# Backpropogation using real-valued computational graph 

```
 dQ/dX
X ---\
      \    df/dQ
       (+)---\
 dQ/dY/   Q   \
Y ---/         \
                (*)--- f(x, y, z)
               /   df/df
 df/dZ        /
Z -----------/
```

#### By Chain rule
```
given Q = X + Y

df/dQ = df/df * df/dQ
df/dX = df/dQ * dQ/dX
df/dY = df/dQ * dQ/dY
df/dZ = df/df * df/dZ
```
by manually calculating the partial derivatives...
```
df/dQ = Z
df/dX = Z * 1
df/dY = Z * 1
df/dZ = X + Y
```

In [None]:
def forward(x, y, z):
    return z*(x + y)

In [None]:
def backward(x, y, z):
    dfdx = z
    dfdy = z
    dfdz = x + y
    return dfdx, dfdy, dfdz

In [None]:
x = 2
y = 5
z = 9
dx, dy, dz = backward(x, y, z)
print ("Gradients on X: {}, Y: {} and Z: {}".format(dx, dy, dz))

---
# Converting the above computation graph to an optimization problem

### This can simply be done by adding a loss layer at the end. Lets say we add a mean square loss `node` after `f(x, y, z)`. Here we define value `V` that we want to optimize using the function `f(x, y, z)`. Below is how the new computational graph would look like. Notice that we are taking derivatives w.r.t `L` not `f` anymore.

```
 dQ/dX
X ---\
      \    df/dQ
       (+)---\
 dQ/dY/   Q   \
Y ---/         \
                (*)--- f(x, y, z)---Loss
               /   dL/df
        df/dZ /
Z -----------/
```

```
L = (V - f(x,y,z))^2
dL/dQ = dL/df * df/dQ
dL/dX = dL/dQ * dQ/dX
dL/dY = dL/dQ * dQ/dY
dL/dZ = dL/df * df/dZ
```

analytically this becomes...

```
dL/dQ = -2(V-f)*Z
dL/dX = -2(V-f)*Z*1 = dL/dQ*Z
dL/dY = -2(V-f)*Z*1 = dL/dQ*Z
dL/dZ = -2(V-f)*(X + Y)

```

now the backward calculation changes to below.

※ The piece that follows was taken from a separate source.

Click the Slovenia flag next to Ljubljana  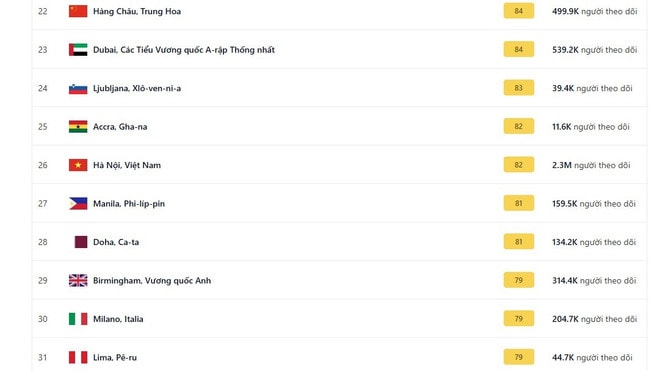tap(78, 88)
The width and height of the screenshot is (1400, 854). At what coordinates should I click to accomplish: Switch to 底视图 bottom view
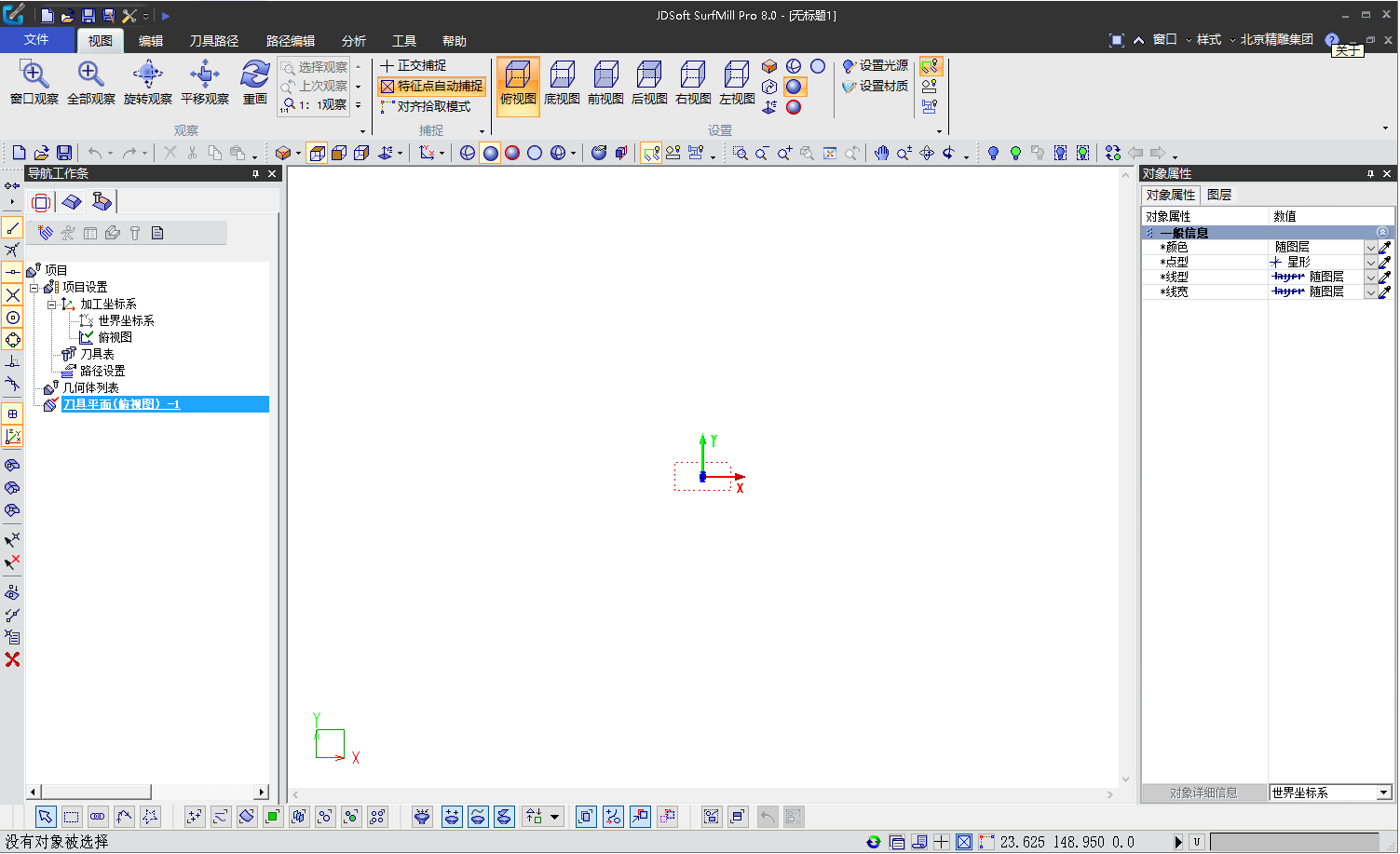562,84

You can verify this using wolframalpha

In [None]:
def backward_w_loss(V, x, y, z):
    dldx = -2 * z * (V - (x + y) * z)
    dldy = -2 * z * (V - (x + y) * z)
    dldz = -2 * (x + y) * (V - (x + y) * z)
    return dldx, dldy, dldz

# Optimization loop for variables `x`, `y` and `z`

Here I am optimizing the variables to produce a `final_value` of `144`. Which is partly equivalent to training a neural network to learn a certain output/final_value. Notice how in the iteration, you do not need the `forward` function (only in this case because it is a simple/small network and we are solving the entire network analytically). If you were do this piecewise as in a `real` neural network, you need to do the `forward` pass to calculate the loss, which will then get backpropogated through the network.

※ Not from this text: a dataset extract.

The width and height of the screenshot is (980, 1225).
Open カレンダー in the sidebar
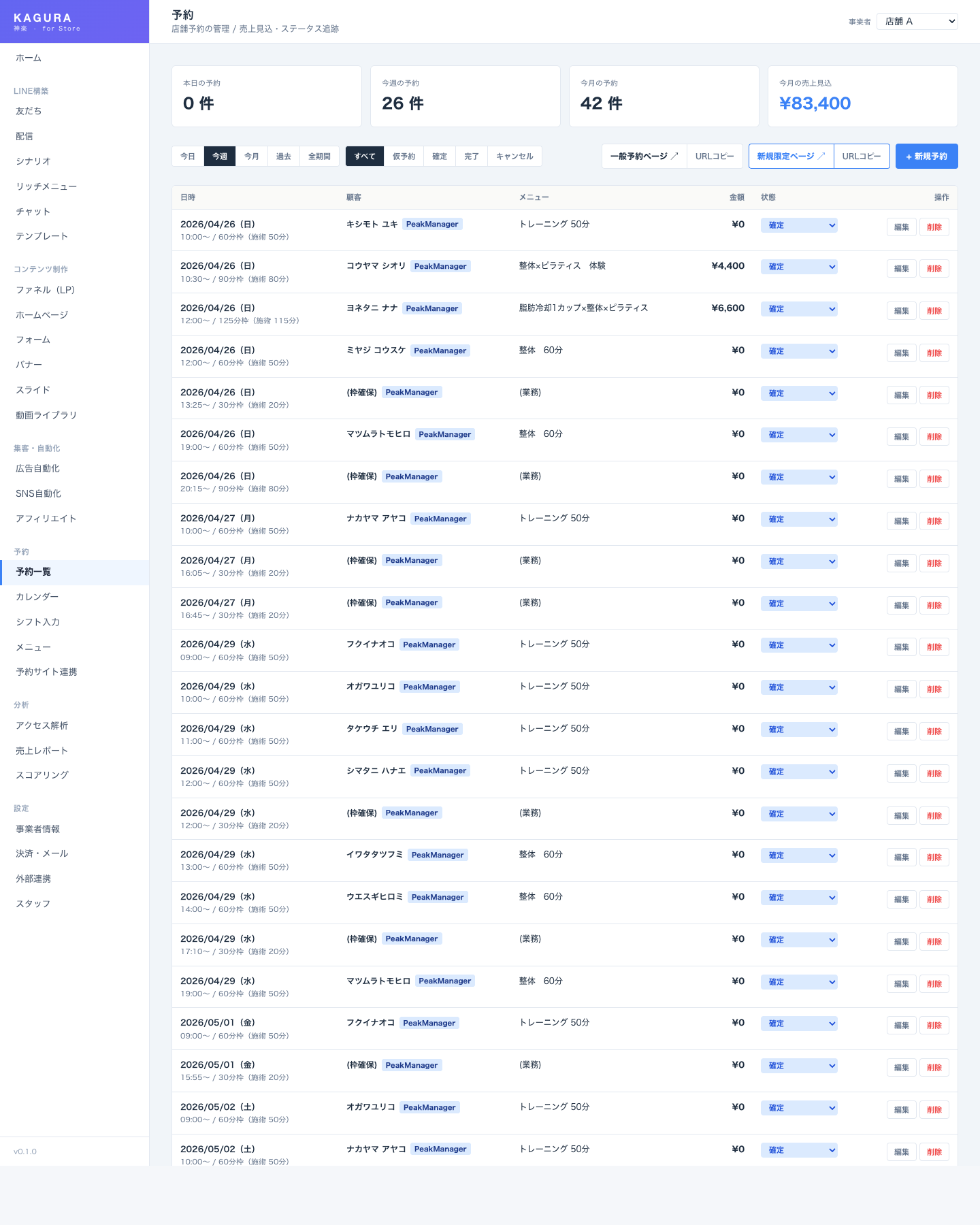click(37, 597)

Play around with all initial values of the variables (long enough) and you will essentially find all the real values of `x`, `y` and `z` that satisfy the equation. 

Notice that this problem has the same steps as the previous curvefitting assigment. Here instead you are training a computational graph to approximate an output value. Also a more complex computational graph like a neural network will follow the same steps.

In [None]:
x = 12.3791
y = 1.4782
z = 8.192
alpha = 0.001
final_value = 144
n = 1000
for i in range(n):
    dx, dy, dz = backward_w_loss(final_value, x, y, z)
    x = x - alpha * dx
    y = y - alpha * dy
    z = z - alpha * dz
print ("Final Values of x: {}, y: {} and z: {}".format(x, y, z))
# forward is only used here below
print ("Evaluation of (x + y) * z = {}".format(forward(x, y, z)))

---
# Assignment

- Design another computational graph where you introduce weights in the intermediate nodes.

- Write a function to calculate the backward pass to optimize only the weights in the computational graph. Keep the `final_value` and your inputs constant. NOTE: this design of the computational graph would be more in the flavor of a neural network.
- Optimize the computational graph to obtain optimal weights such that your input variables produce your `final_value`.